| Dennis Richard Murphy
was a successful film and television writer, director, producer
and teacher whose documentary series appeared in 70 countries in
33 languages. His short stories were published in Ellery Queen’s
and Alfred Hitchcock’s Mystery Magazines as well as in several
anthologies, and in 2007 he won the Crime Writers of Canada Arthur
Ellis Award for Best Short Story. Sadly, Dennis Richard Murphy passed
away in June 2008, shortly after completing Darkness at the Break
of Noon.
Darkness
at the Break of Noon (2009, HarperCollins Canada)
RCMP Sergeant Booker Kennison knows more dirt than an officer should
and has been exiled by his superiors to duty in Yellowknife.

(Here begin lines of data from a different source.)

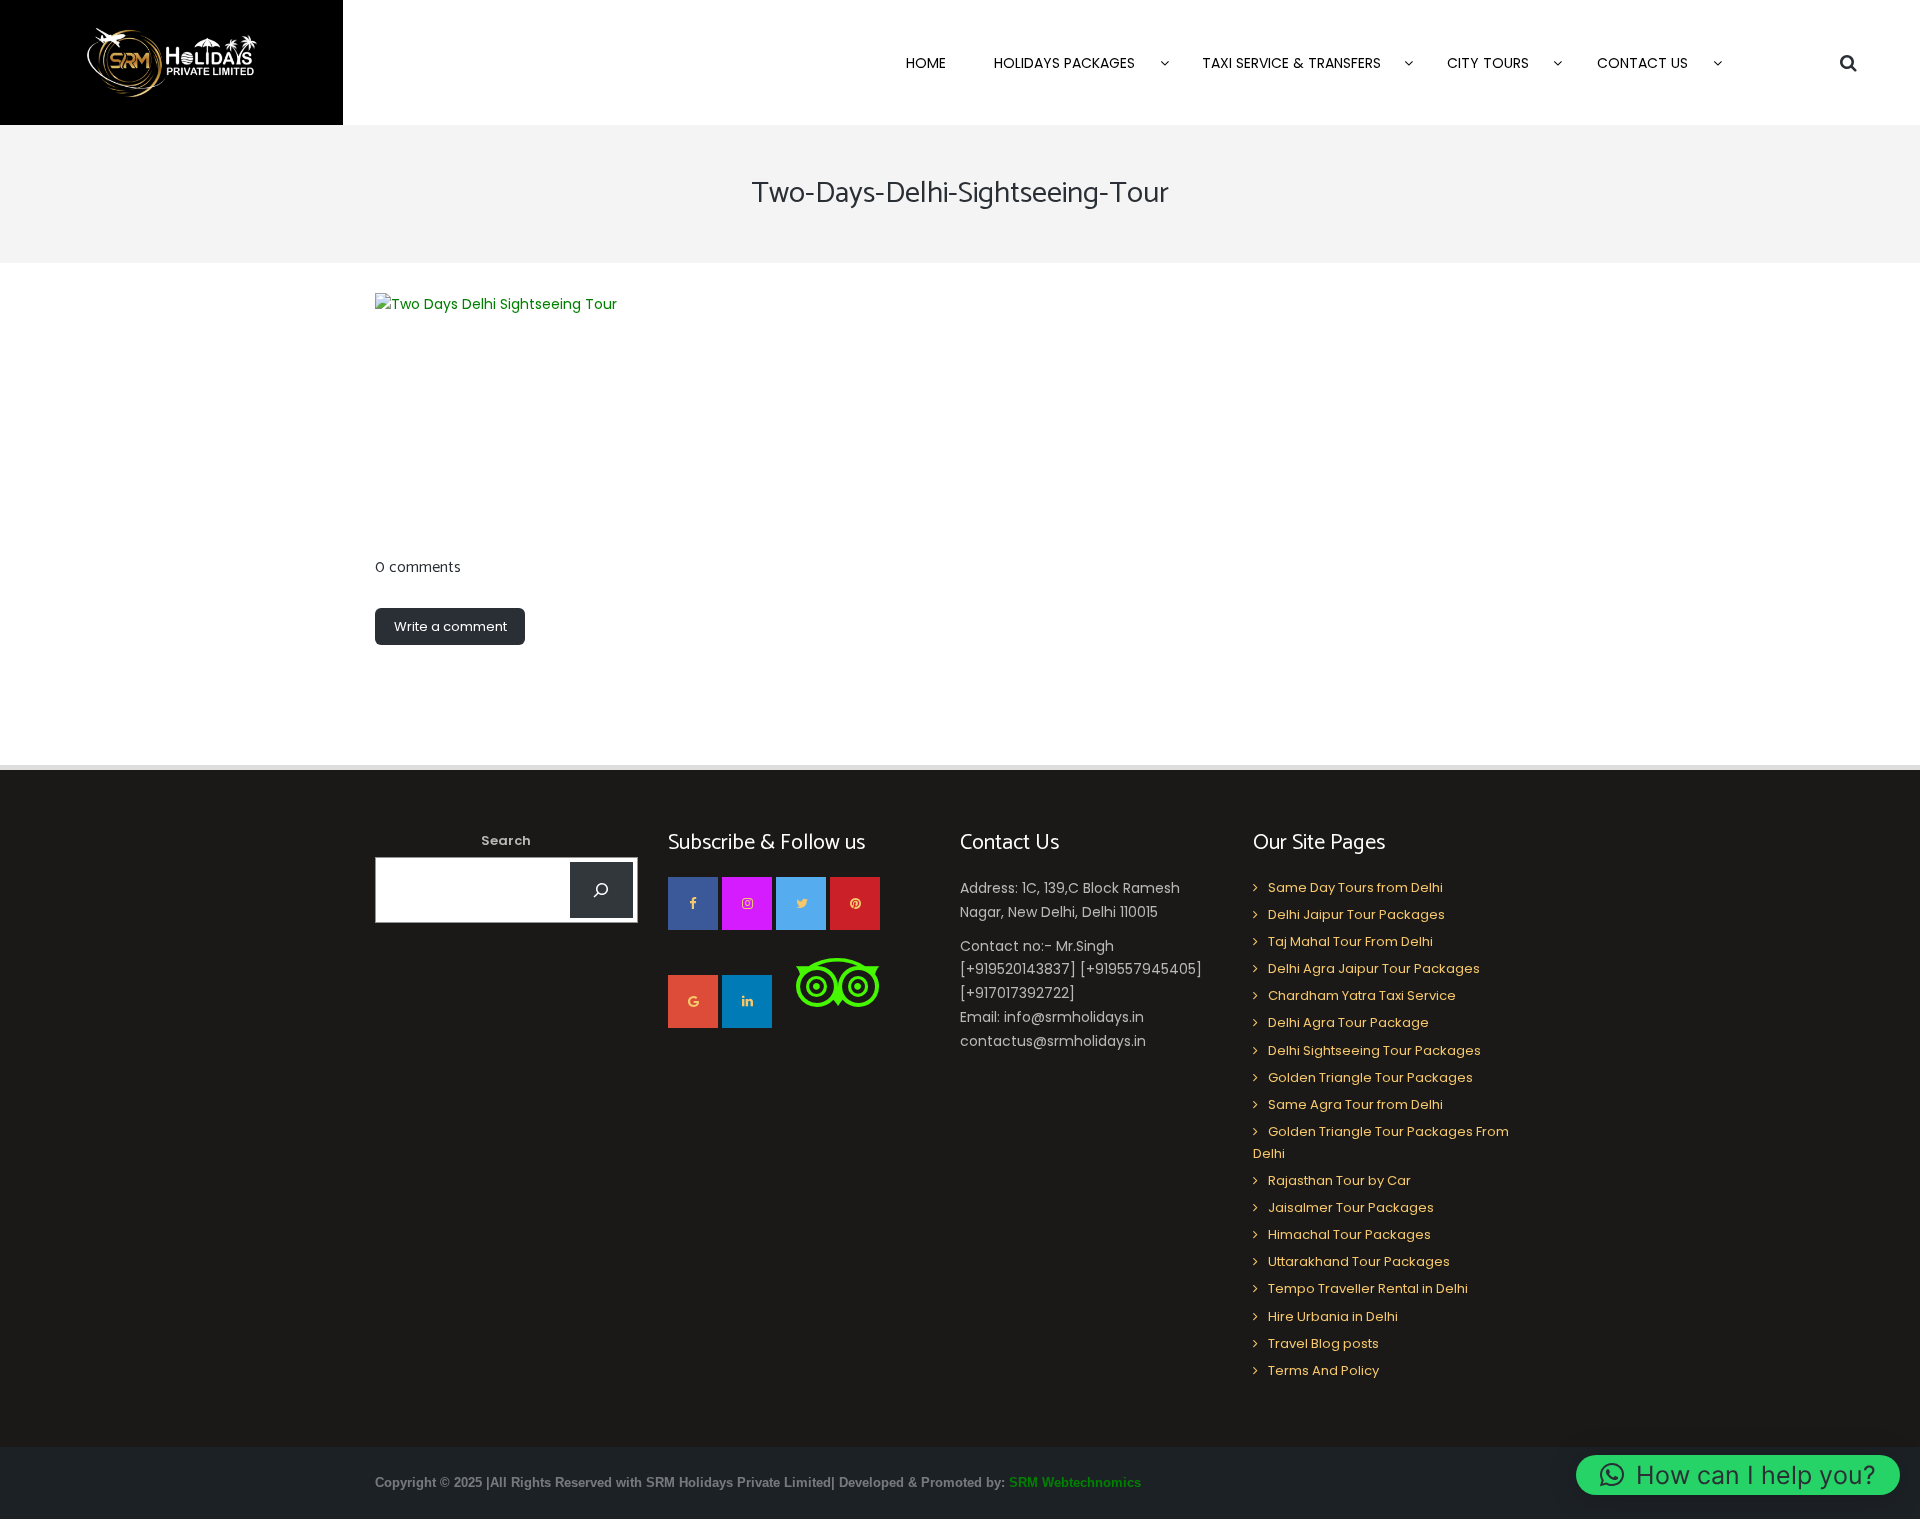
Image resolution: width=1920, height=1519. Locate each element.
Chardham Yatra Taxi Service (1362, 995)
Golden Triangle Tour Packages (1370, 1077)
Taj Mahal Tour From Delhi (1350, 941)
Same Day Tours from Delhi (1355, 887)
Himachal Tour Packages (1349, 1234)
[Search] (601, 890)
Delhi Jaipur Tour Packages (1356, 914)
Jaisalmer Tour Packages (1351, 1207)
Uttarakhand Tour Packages (1359, 1261)
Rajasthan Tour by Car (1339, 1180)
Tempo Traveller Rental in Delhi (1368, 1288)
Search (506, 840)
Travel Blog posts (1323, 1343)
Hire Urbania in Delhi (1333, 1316)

When
a flash fire claims the lives of two archaeologists at a dig on
remote Victory Island in Nunavut, Kennison is dispatched to investigate
in a cold wilderness where winter’s grip and 24-hour darkness
are closing in fast.
Ruby Cruz, ex-FBI agent, is also on her way north, sent to protect
the interests of the American corporation that funded the dig. Those
interests include Dr. Karl Kniesser and a 160-year-old journal he
has secretly cut from the clothing of a frozen corpse. The journal
contains the secrets of the ill-fated Franklin Expedition and may
hold the key to controlling the Northwest Passage today. But when
Ruby arrives, she finds Kniesser dead and the prized journal missing.
As the ice moves in and supplies grow scarce, Kennison confirms
that the two deaths are murders, and the hunt for their killer begins
-- until Kennison himself becomes a target of a secretive assassin
lurking in the barren landscape. Threatened from all sides, Kennison
must solve two mysteries before time and light run out.